Question 253: A 65-year-old man presents to the emergency department with severe central abdominal pain radiating to the back. The pain started 4 hours ago and is associated with vomiting. His past medical history includes hypertension and hyperlipidaemia. On examination, his heart rate is 110 bpm, blood pressure 95/60 mmHg, and temperature 37.8°C. His abdomen is rigid with guarding and absent bowel sounds.

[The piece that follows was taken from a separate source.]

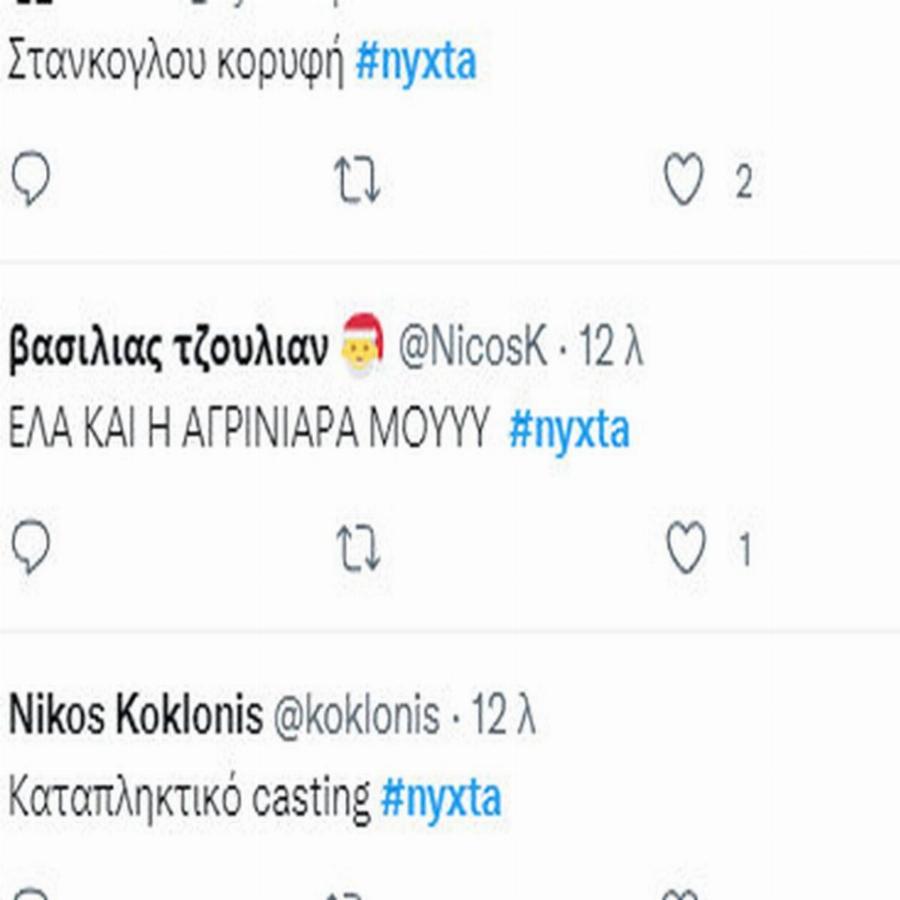Like the tweet by βασιλιας τζουλιαν
The width and height of the screenshot is (900, 900).
pyautogui.click(x=685, y=548)
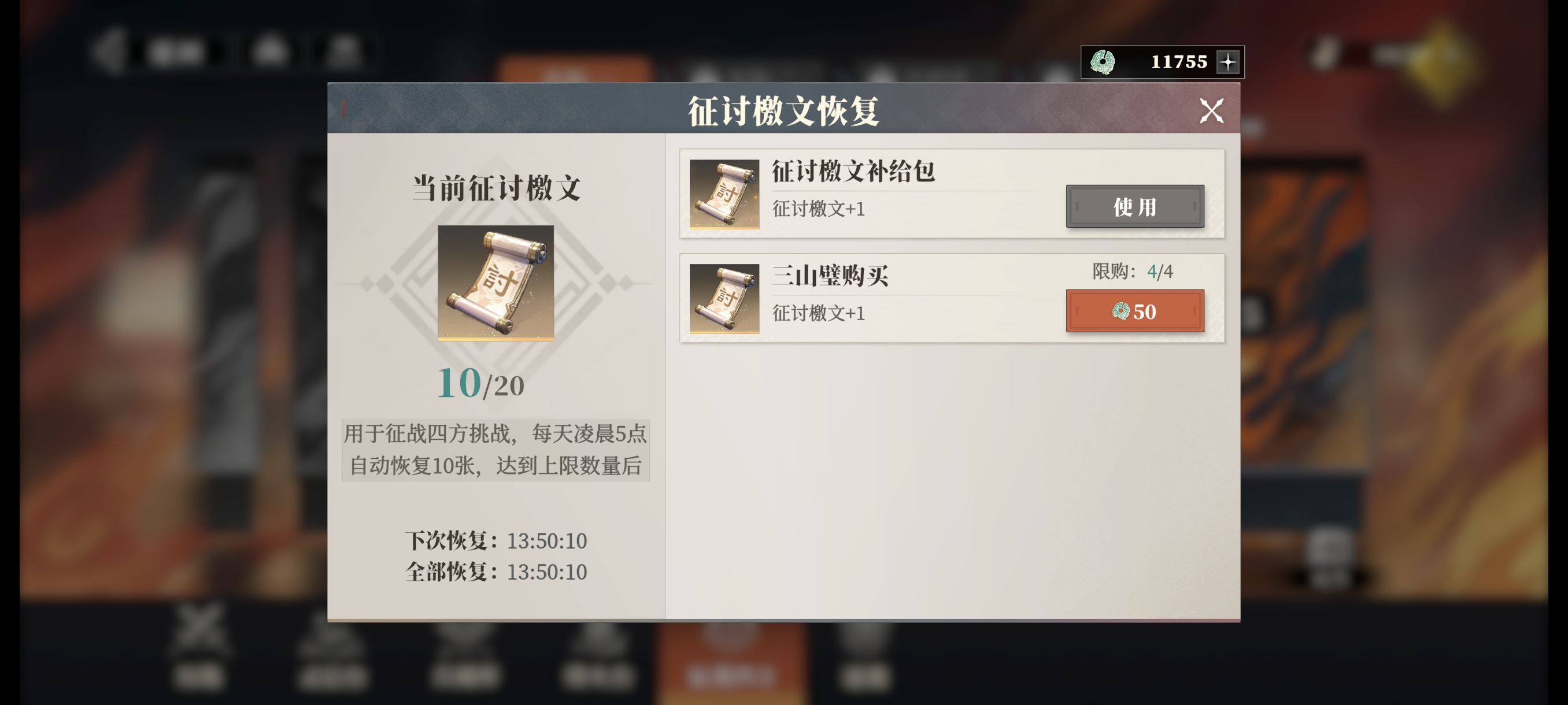
Task: Click the 三山璧购买 item title
Action: tap(830, 276)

What is the most appropriate initial investigation?
A. Erect chest radiograph (Correct Answer)
B. Abdominal ultrasound
C. CT angiography of the abdomen
D. Serum amylase
E. Contrast-enhanced CT abdomen and pelvis
Explanation: ***Erect chest radiograph***- The patient presents with **peritonism** (rigid abdomen, guarding, absent bowel sounds), which is highly suggestive of a **perforated viscus**.- An **erect chest X-ray** is the most appropriate initial investigation to detect **pneumoperitoneum** (free air under the diaphragm), confirming the diagnosis rapidly at the bedside.*Abdominal ultrasound*- Primarily used for diagnosing **gallstones**, **cholecystitis**, or assessing the **aortic diameter** in a suspected AAA.- It is not the preferred initial test for suspected bowel perforation as **intraluminal gas** can obscure the visualization of the retroperitoneum and free air.*CT angiography of the abdomen*- This is the investigation of choice for suspected **vascular emergencies** such as a **ruptured abdominal aortic aneurysm (AAA)** or mesenteric ischemia.- While the patient has risk factors for AAA, the clinical presentation of a **rigid abdomen** and guarding more specifically points toward a **perforated peptic ulcer**.*Serum amylase*- Elevated levels are diagnostic for **acute pancreatitis**, which can present with severe epigastric pain radiating to the back.- However, it does not address the urgent need to rule out a **surgical emergency** like perforation in a patient with a rigid abdomen and **hemodynamic instability**.*Contrast-enhanced CT abdomen and pelvis*- This is the most sensitive test for identifying the **site of perforation** and other intra-abdominal pathologies if the initial X-ray is negative.- While highly diagnostic, it is not the *initial* step in an unstable patient when a quicker **erect chest radiograph** can provide immediate confirmation of free air.